SOURCE EXCERPT ->
^^^^^^^^
Description Christian Mueller 2008-12-12 12:57:17 UTC
Latest working kernel version:
None

Earliest failing kernel version:
None

Distribution:
Debian Etch, Kernel 2.6.22 from backports.org

Hardware Environment:
- Gigabyte GA-MA790GP-DS4H (AMD790GP, TI OHCI 1394 controller)
- AMD Phenom 9550
- 32 bits
- 2GB RAM
- Freecom FireWire Harddrive 1TB

Software Environment:
N/A

Problem Description:
When connecting the Freecom drive, the IEEE subsystem recognizes the new node but fails to configure it. I added debug prints to the drivers and the outcome was the following:

ohci1394: fw-host0: OHCI-1394 1.1 (PCI): IRQ=[17]  MMIO=[fdcff000-fdcff7ff]  Max Packet=[2048]  IR/IT contexts=[4/8]
csr1212: bus_read(0xfffff0000400, 64)
csr1212: kv_len = 20
ieee1394: Node added: ID:BUS[0-00:1023]  GUID[0001db800000007b]
csr1212: bus_read(0xfffff0000400, 1024)
csr1212: kv_len = 16
ieee1394: Host added: ID:BUS[0-01:1023]  GUID[00a8d5e000001fd0]
ieee1394: processing root directory for 0-00:1023
ieee1394: processing root dir entry: key.id = 3, key.type = 0, value = 0x00001b8c
csr1212: bus_read(0xfffff0000480, 64)
csr1212: kv_len = 4116
csr1212: kv_len ends beyond ConfigROM; kv->offset = 1152, cache->offset = 1024, cache->size = 1024
ieee1394: processing root directory for 0-01:1023
ieee1394: processing root dir entry: key.id = 3, key.type = 0, value = 0x0000a8d5
ieee1394: processing root dir entry: key.id = 1, key.type = 2, value = 0x00000006
ieee1394: processing root dir entry: key.id = 12, key.type = 0, value = 0x000083c0

Note how csr1212 tries to read 64 bytes from the bus to get a textual node with the vendor name but gets a length of 4116 bytes which exceeds the size of the configuration ROM. Using an [outdated and hacked] version of ieee1394diag, it showed the same general problem; further poking around reveiled that the first quadlet of the textual node had the same CRC checksum as the bus info block. That was too much of a coincidence, of course -- it seemed as if the read_bus() operation returned the same buffer as when it was previously called to get the bus info block.

Seeing all the quirks in csr1212.c about devices claiming max_rom values which they can't handle, I forced the max_rom value down to 4 bytes and, presto, the hard disk was recognized properly and works fine ever since.
^^^^^^^^
DATASET ->

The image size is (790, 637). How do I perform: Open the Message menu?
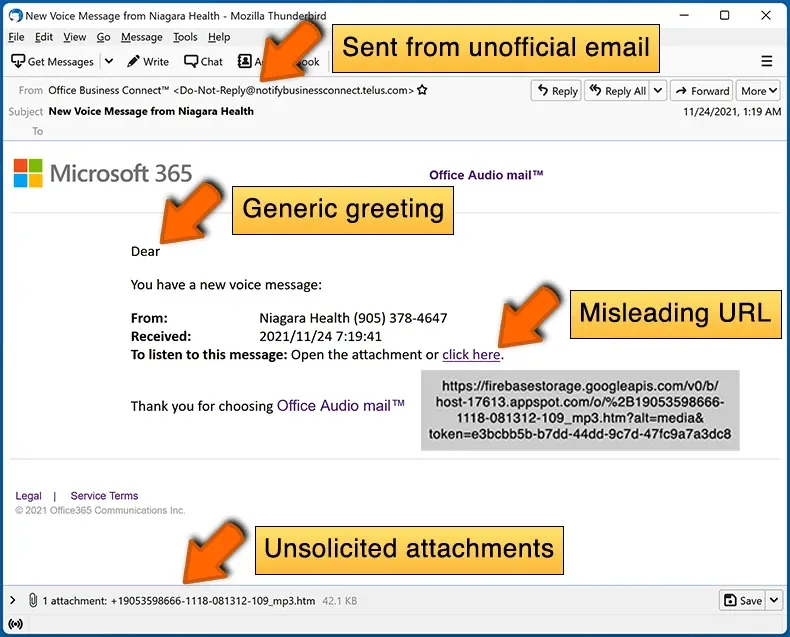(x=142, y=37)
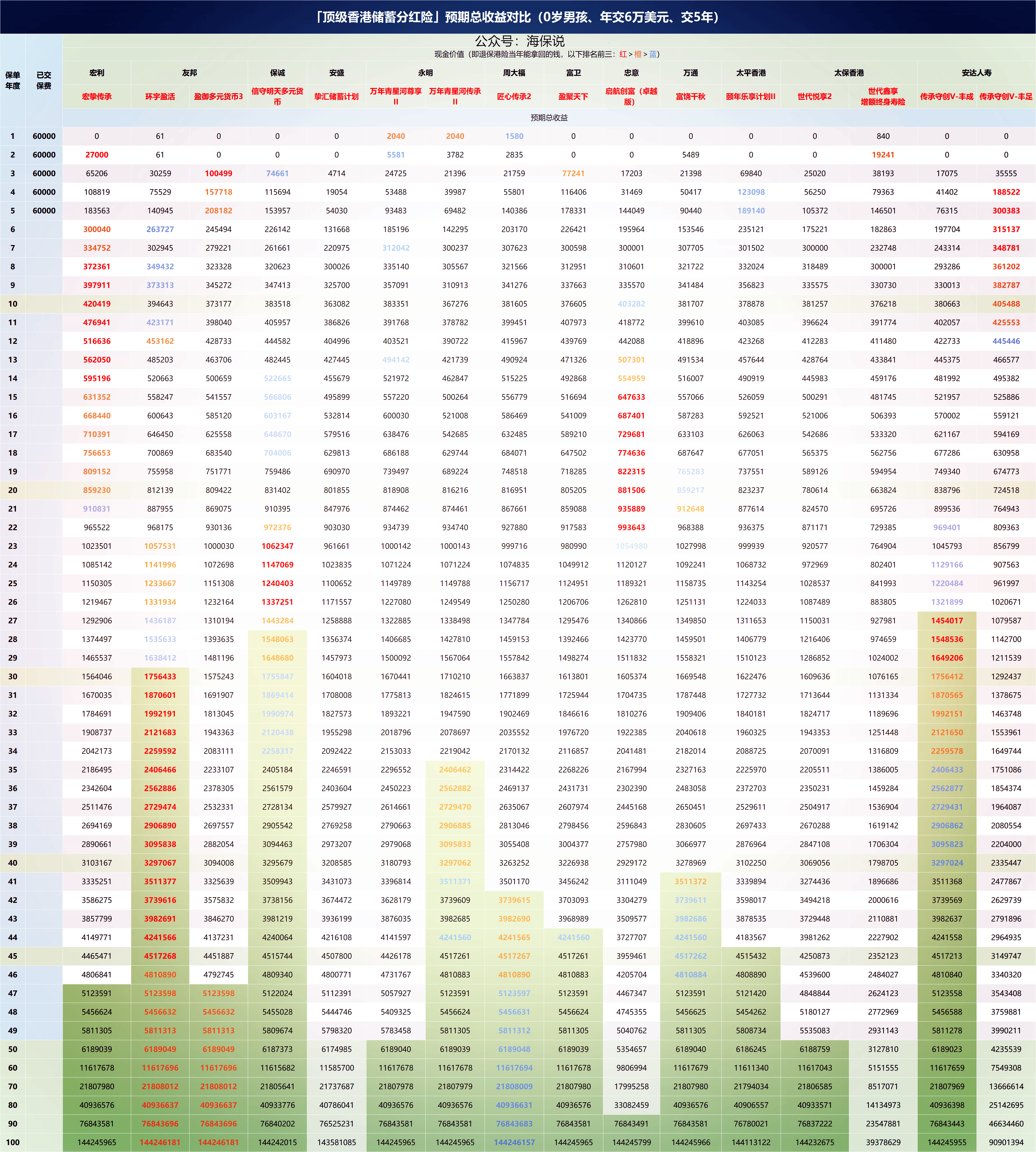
^^^^^^^^
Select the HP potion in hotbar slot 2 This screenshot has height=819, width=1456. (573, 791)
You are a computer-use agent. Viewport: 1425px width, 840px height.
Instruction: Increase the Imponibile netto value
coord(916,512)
^^^^^^^^
REQUIREMENTS ->
**A.** Please quote the bug report starting at "ohci1394: fw-host0: OHCI-1394" and ending at "csr1212: bus_read(0xfffff0000400, 1024)".
**B.** Answer these questions from the bug report:
(i) Which distribution and kernel does the bug report list?
(ii) What length in bytes did csr1212 get for the textual node with the vendor name?
(iii) What value was max_rom forced down to before the hard disk was recognized properly?
The entries come from a different source than the bug report.

FINAL RESULTS ->
**A.**
ohci1394: fw-host0: OHCI-1394 1.1 (PCI): IRQ=[17]  MMIO=[fdcff000-fdcff7ff]  Max Packet=[2048]  IR/IT contexts=[4/8]
csr1212: bus_read(0xfffff0000400, 64)
csr1212: kv_len = 20
ieee1394: Node added: ID:BUS[0-00:1023]  GUID[0001db800000007b]
csr1212: bus_read(0xfffff0000400, 1024)

**B.**
(i) Debian Etch, Kernel 2.6.22 from backports.org
(ii) 4116 bytes
(iii) 4 bytes